There was something once, but I wouldn’t call it a dragon. It was a water-drake, a filthy great eel, attacking fishermen, robbing nets some place I stopped off, they saw I was a military man and they offered  coin and a night’s lodgings if I would help them hunt and kill it, and they were in difficulties, so I did.

What about the rescued princess?

Queen of Cups Rx

Princess? I don’t know. There was a woman, still beautiful, not young. Nothing to do with the drake. I was passing through, the problem was mentioned, good coin offered (Ace Coins Rx) I went out at night with the fishermen. One guided the boat, I saw the great eel showing silver at the surface, and threw my lance. We had to withdraw and wait. There was no question of pulling the lance out of this thing, or pulling it from the water still alive. Its mistake was in coming so close to the surface when the moon was so bright. I’d never seen one so huge. They said it had taken a child.
Another thing happened  that might have become a story of a dragon. A battle chariot came down on us. A huge thing with its horse team decked out in the semblance of a beast, with a beast’s head carving. I flung a spear, it went through the spokes of one of the wheels. My farthest throw ever, they said. Maybe that’s the root of the story. It was that, or the eel. I kept a pine marten once, for a season, but I don’t imagine that will qualify.

What was your profession?

 The King of Swords
(This ties in with known history) Oh, I was ‘miles’, a soldier, I became ‘miles’ after the death of my mother, and I went on to become an officer. A thing to be said for Rome was, it rewarded skill and service, it gave you chances. I wasn’t popular, or perhaps I simply mean, I wasn’t easy and outgoing. I was known for a certain reserve, nothing to do with rank. I was rarely the worse for wear,  I laughed at jokes, but I didn’t make many. But the men didn’t give me a hard time either about getting promotion. I tried hard to be fair, always, didn’t put on airs, and few of them could see further or clearer than I could, or better me with a lance. I had a horse, a grey mare called Usa .

(Reading note: I got this name by  ‘hearing’ it.  Sometimes insights come this way in a real life reading. I had to look it up, and I  found that ‘Usa’ is not listed as a Roman or Cappadocian name, but it is a Sanskrit name, meaning ‘Dawn’. My surprise was at finding the name actually existed, I hadn’t come across it before.)

What else, George?
Whatever I said I would do, I did. In my life I had two homes, two peoples, two purses and they were sometimes empty. I was always divided. But it was not in my nature to function divided. I looked at this, or I looked at that, the rest went into the background. I think others besides myself might have paid a heavy price for that. I could not see that at the time. Or if I did, I could not, or would not change it.

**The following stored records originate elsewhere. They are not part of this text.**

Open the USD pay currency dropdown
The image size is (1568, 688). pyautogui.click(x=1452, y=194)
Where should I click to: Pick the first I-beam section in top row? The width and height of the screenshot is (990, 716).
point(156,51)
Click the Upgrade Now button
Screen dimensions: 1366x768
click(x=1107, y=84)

Is it accurate to say you were a Christian?
The Hierophant Rx
The word echoes. I remember that I found myself out of step, dangerously so.

Why was that?

The World.

Perhaps it was just the world I had came into.

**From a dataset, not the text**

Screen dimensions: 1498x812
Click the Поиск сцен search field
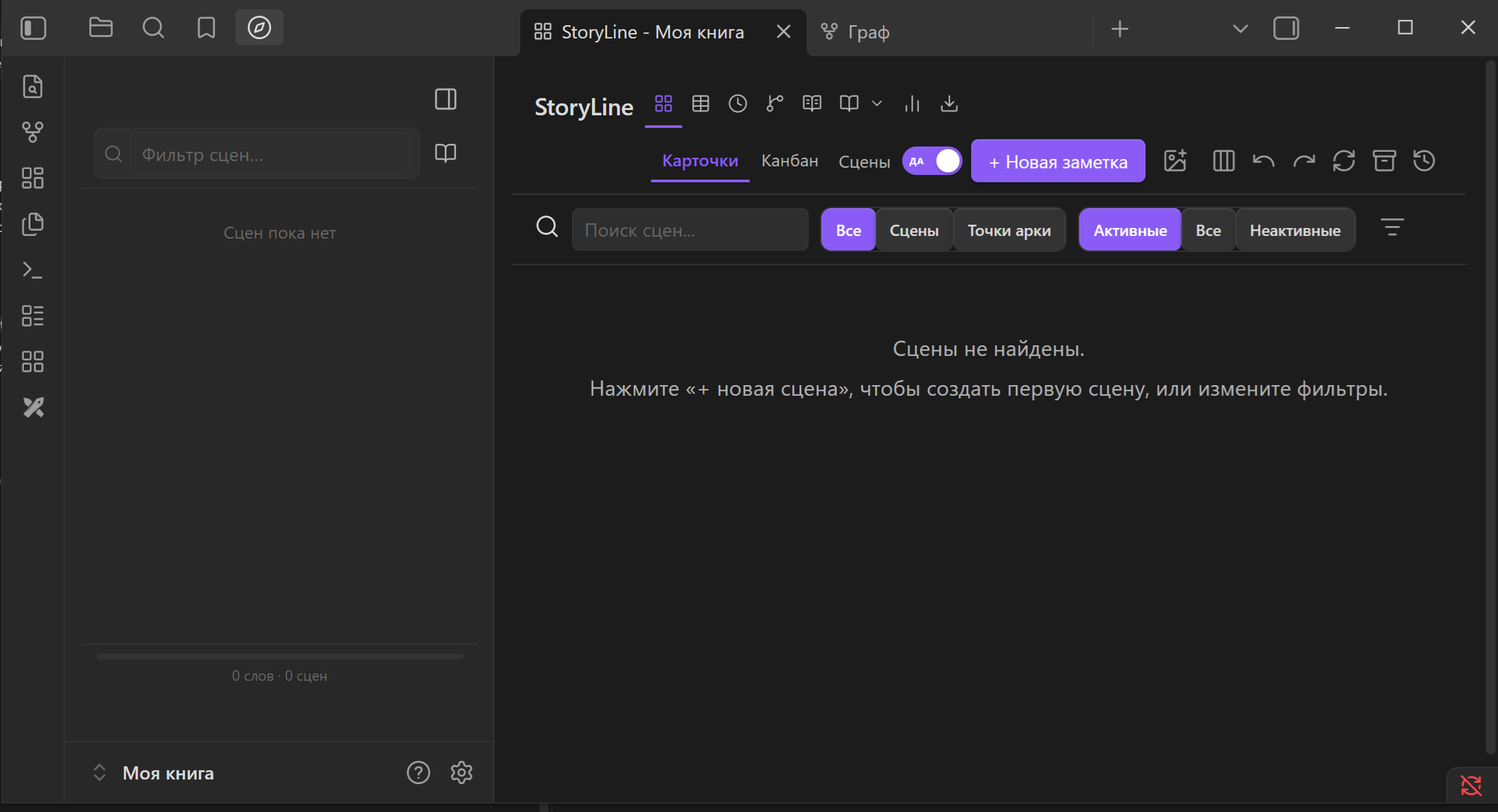tap(690, 230)
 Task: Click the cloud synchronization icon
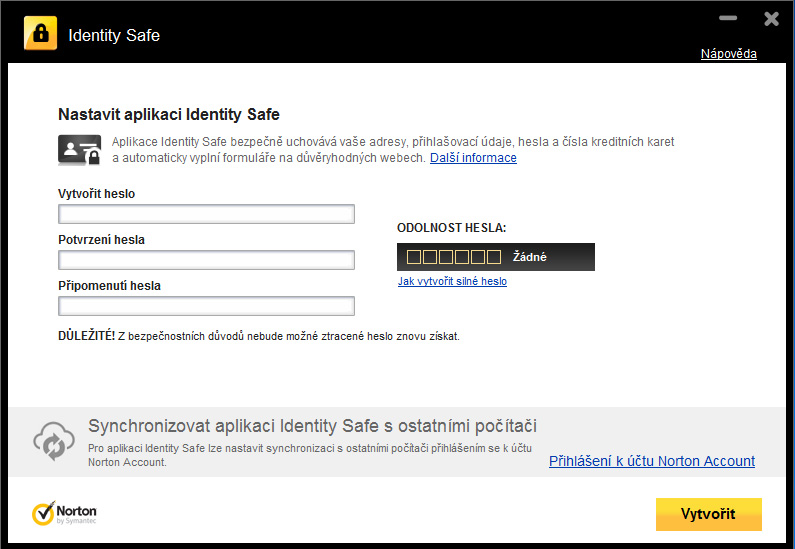[51, 441]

What do you remember about leaving Life?

Seven of Wands, Ace of Cups.

There must have been pain and fear but I don’t remember. I can only see blows coming at me to know it was not gentle. Then I was looking down  from a height, the peace of knowing I had escaped and was free. Little else.

Did you have children?
The Three of Swords Rx

I feel I was mourned from afar. A son. I last saw him, before embarking overseas again. He had lately been apprenticed. Tooling of leather, I think. He was enjoying the work. Perhaps he continued to become a craftsman or merchant (3 Wands) I hope Life was good for him, I hope he got what he needed and wanted, but what his life path was like afterwards, I can never know.